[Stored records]
#####

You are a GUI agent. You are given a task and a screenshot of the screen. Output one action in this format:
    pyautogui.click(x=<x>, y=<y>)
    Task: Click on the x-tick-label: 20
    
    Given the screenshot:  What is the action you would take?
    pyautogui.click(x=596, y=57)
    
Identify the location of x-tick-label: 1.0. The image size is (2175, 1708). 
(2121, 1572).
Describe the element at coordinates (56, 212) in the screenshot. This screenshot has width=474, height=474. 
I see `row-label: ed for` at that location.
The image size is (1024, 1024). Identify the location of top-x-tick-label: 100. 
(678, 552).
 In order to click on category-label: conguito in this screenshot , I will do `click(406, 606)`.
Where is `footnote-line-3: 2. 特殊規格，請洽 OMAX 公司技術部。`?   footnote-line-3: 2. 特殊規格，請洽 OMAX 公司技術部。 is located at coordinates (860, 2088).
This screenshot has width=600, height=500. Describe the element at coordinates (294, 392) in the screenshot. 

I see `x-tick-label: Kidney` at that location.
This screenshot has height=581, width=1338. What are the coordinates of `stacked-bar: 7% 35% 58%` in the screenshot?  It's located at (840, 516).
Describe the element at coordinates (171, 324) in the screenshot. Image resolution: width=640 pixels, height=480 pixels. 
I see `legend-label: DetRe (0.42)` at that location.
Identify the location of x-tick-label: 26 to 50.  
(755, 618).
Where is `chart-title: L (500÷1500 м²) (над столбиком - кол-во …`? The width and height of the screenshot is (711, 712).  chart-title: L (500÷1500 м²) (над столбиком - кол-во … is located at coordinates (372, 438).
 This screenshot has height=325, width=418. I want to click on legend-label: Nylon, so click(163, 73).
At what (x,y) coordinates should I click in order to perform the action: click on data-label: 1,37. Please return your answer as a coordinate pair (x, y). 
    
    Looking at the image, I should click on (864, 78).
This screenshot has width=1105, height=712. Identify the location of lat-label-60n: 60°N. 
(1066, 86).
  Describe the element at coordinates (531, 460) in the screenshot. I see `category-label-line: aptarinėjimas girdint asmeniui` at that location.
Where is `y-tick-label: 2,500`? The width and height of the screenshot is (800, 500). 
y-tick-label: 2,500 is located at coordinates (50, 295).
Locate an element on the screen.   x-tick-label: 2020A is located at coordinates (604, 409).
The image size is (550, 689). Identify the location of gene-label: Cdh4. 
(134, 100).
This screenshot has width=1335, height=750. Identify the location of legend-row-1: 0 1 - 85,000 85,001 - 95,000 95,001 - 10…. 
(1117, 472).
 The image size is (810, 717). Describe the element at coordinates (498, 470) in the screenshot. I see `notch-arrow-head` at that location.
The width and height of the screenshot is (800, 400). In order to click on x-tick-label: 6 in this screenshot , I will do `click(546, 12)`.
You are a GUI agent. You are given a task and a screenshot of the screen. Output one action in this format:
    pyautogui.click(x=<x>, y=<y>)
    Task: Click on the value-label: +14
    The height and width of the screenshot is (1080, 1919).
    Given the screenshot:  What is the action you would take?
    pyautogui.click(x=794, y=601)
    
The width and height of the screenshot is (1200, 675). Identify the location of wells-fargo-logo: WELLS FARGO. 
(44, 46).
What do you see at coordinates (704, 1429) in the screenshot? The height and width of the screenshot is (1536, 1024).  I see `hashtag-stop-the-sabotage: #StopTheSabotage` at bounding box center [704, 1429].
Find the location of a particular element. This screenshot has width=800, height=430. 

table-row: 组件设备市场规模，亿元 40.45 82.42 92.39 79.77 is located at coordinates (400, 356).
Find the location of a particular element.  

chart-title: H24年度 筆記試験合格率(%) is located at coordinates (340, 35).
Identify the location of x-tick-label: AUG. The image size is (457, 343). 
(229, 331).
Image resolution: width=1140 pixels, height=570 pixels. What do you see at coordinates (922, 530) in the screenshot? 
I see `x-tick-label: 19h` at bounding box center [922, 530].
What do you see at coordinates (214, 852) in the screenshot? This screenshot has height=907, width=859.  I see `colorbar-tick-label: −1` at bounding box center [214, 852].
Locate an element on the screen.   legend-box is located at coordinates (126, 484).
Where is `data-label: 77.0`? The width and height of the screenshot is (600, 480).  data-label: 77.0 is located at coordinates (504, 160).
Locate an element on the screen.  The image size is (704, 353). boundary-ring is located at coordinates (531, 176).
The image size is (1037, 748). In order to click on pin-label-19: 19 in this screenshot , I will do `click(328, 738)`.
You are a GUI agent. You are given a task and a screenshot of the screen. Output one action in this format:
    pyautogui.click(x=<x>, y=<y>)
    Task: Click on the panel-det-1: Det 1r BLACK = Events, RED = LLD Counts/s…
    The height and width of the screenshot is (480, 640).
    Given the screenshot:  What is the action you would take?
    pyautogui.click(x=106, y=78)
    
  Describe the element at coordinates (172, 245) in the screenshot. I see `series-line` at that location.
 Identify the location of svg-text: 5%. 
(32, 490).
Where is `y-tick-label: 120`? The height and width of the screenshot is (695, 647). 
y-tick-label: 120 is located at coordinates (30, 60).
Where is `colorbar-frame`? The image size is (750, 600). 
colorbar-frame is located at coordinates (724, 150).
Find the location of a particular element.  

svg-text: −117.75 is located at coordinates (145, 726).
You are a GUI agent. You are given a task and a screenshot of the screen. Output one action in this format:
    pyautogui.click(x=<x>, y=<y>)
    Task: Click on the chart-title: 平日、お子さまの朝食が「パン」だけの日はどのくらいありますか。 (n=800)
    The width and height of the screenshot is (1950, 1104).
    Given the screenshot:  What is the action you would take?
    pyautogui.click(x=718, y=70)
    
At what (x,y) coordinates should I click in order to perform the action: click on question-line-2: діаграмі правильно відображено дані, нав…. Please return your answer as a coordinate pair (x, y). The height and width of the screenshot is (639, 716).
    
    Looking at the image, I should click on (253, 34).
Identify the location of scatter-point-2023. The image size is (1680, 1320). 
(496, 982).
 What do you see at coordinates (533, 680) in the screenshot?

#####

■ Exercise:
Retype every one of the entries above, keeping each line and character unchanged.

■ Answer box:
You are a GUI agent. You are given a task and a screenshot of the screen. Output one action in this format:
    pyautogui.click(x=<x>, y=<y>)
    Task: Click on the x-tick-label: 20
    
    Given the screenshot:  What is the action you would take?
    pyautogui.click(x=596, y=57)
    
Identify the location of x-tick-label: 1.0. The image size is (2175, 1708). 
(2121, 1572).
Describe the element at coordinates (56, 212) in the screenshot. This screenshot has width=474, height=474. 
I see `row-label: ed for` at that location.
The image size is (1024, 1024). Identify the location of top-x-tick-label: 100. 
(678, 552).
 In order to click on category-label: conguito in this screenshot , I will do `click(406, 606)`.
Where is `footnote-line-3: 2. 特殊規格，請洽 OMAX 公司技術部。`?   footnote-line-3: 2. 特殊規格，請洽 OMAX 公司技術部。 is located at coordinates (860, 2088).
This screenshot has width=600, height=500. Describe the element at coordinates (294, 392) in the screenshot. 

I see `x-tick-label: Kidney` at that location.
This screenshot has height=581, width=1338. What are the coordinates of `stacked-bar: 7% 35% 58%` in the screenshot?  It's located at (840, 516).
Describe the element at coordinates (171, 324) in the screenshot. Image resolution: width=640 pixels, height=480 pixels. 
I see `legend-label: DetRe (0.42)` at that location.
Identify the location of x-tick-label: 26 to 50.  
(755, 618).
Where is `chart-title: L (500÷1500 м²) (над столбиком - кол-во …`? The width and height of the screenshot is (711, 712).  chart-title: L (500÷1500 м²) (над столбиком - кол-во … is located at coordinates (372, 438).
 This screenshot has height=325, width=418. I want to click on legend-label: Nylon, so click(163, 73).
At what (x,y) coordinates should I click in order to perform the action: click on data-label: 1,37. Please return your answer as a coordinate pair (x, y). 
    
    Looking at the image, I should click on (864, 78).
This screenshot has width=1105, height=712. Identify the location of lat-label-60n: 60°N. 
(1066, 86).
  Describe the element at coordinates (531, 460) in the screenshot. I see `category-label-line: aptarinėjimas girdint asmeniui` at that location.
Where is `y-tick-label: 2,500`? The width and height of the screenshot is (800, 500). 
y-tick-label: 2,500 is located at coordinates (50, 295).
Locate an element on the screen.   x-tick-label: 2020A is located at coordinates (604, 409).
The image size is (550, 689). Identify the location of gene-label: Cdh4. 
(134, 100).
This screenshot has width=1335, height=750. Identify the location of legend-row-1: 0 1 - 85,000 85,001 - 95,000 95,001 - 10…. 
(1117, 472).
 The image size is (810, 717). Describe the element at coordinates (498, 470) in the screenshot. I see `notch-arrow-head` at that location.
The width and height of the screenshot is (800, 400). In order to click on x-tick-label: 6 in this screenshot , I will do `click(546, 12)`.
You are a GUI agent. You are given a task and a screenshot of the screen. Output one action in this format:
    pyautogui.click(x=<x>, y=<y>)
    Task: Click on the value-label: +14
    The height and width of the screenshot is (1080, 1919).
    Given the screenshot:  What is the action you would take?
    pyautogui.click(x=794, y=601)
    
The width and height of the screenshot is (1200, 675). Identify the location of wells-fargo-logo: WELLS FARGO. 
(44, 46).
What do you see at coordinates (704, 1429) in the screenshot? The height and width of the screenshot is (1536, 1024).  I see `hashtag-stop-the-sabotage: #StopTheSabotage` at bounding box center [704, 1429].
Find the location of a particular element. This screenshot has width=800, height=430. 

table-row: 组件设备市场规模，亿元 40.45 82.42 92.39 79.77 is located at coordinates (400, 356).
Find the location of a particular element.  

chart-title: H24年度 筆記試験合格率(%) is located at coordinates (340, 35).
Identify the location of x-tick-label: AUG. The image size is (457, 343). 
(229, 331).
Image resolution: width=1140 pixels, height=570 pixels. What do you see at coordinates (922, 530) in the screenshot? 
I see `x-tick-label: 19h` at bounding box center [922, 530].
What do you see at coordinates (214, 852) in the screenshot? This screenshot has height=907, width=859.  I see `colorbar-tick-label: −1` at bounding box center [214, 852].
Locate an element on the screen.   legend-box is located at coordinates (126, 484).
Where is `data-label: 77.0`? The width and height of the screenshot is (600, 480).  data-label: 77.0 is located at coordinates (504, 160).
Locate an element on the screen.  The image size is (704, 353). boundary-ring is located at coordinates (531, 176).
The image size is (1037, 748). In order to click on pin-label-19: 19 in this screenshot , I will do `click(328, 738)`.
You are a GUI agent. You are given a task and a screenshot of the screen. Output one action in this format:
    pyautogui.click(x=<x>, y=<y>)
    Task: Click on the panel-det-1: Det 1r BLACK = Events, RED = LLD Counts/s…
    The height and width of the screenshot is (480, 640).
    Given the screenshot:  What is the action you would take?
    pyautogui.click(x=106, y=78)
    
  Describe the element at coordinates (172, 245) in the screenshot. I see `series-line` at that location.
 Identify the location of svg-text: 5%. 
(32, 490).
Where is `y-tick-label: 120`? The height and width of the screenshot is (695, 647). 
y-tick-label: 120 is located at coordinates (30, 60).
Where is `colorbar-frame`? The image size is (750, 600). 
colorbar-frame is located at coordinates (724, 150).
Find the location of a particular element.  

svg-text: −117.75 is located at coordinates (145, 726).
You are a GUI agent. You are given a task and a screenshot of the screen. Output one action in this format:
    pyautogui.click(x=<x>, y=<y>)
    Task: Click on the chart-title: 平日、お子さまの朝食が「パン」だけの日はどのくらいありますか。 (n=800)
    The width and height of the screenshot is (1950, 1104).
    Given the screenshot:  What is the action you would take?
    pyautogui.click(x=718, y=70)
    
At what (x,y) coordinates should I click in order to perform the action: click on question-line-2: діаграмі правильно відображено дані, нав…. Please return your answer as a coordinate pair (x, y). The height and width of the screenshot is (639, 716).
    
    Looking at the image, I should click on (253, 34).
Identify the location of scatter-point-2023. The image size is (1680, 1320). 
(496, 982).
 What do you see at coordinates (533, 680) in the screenshot?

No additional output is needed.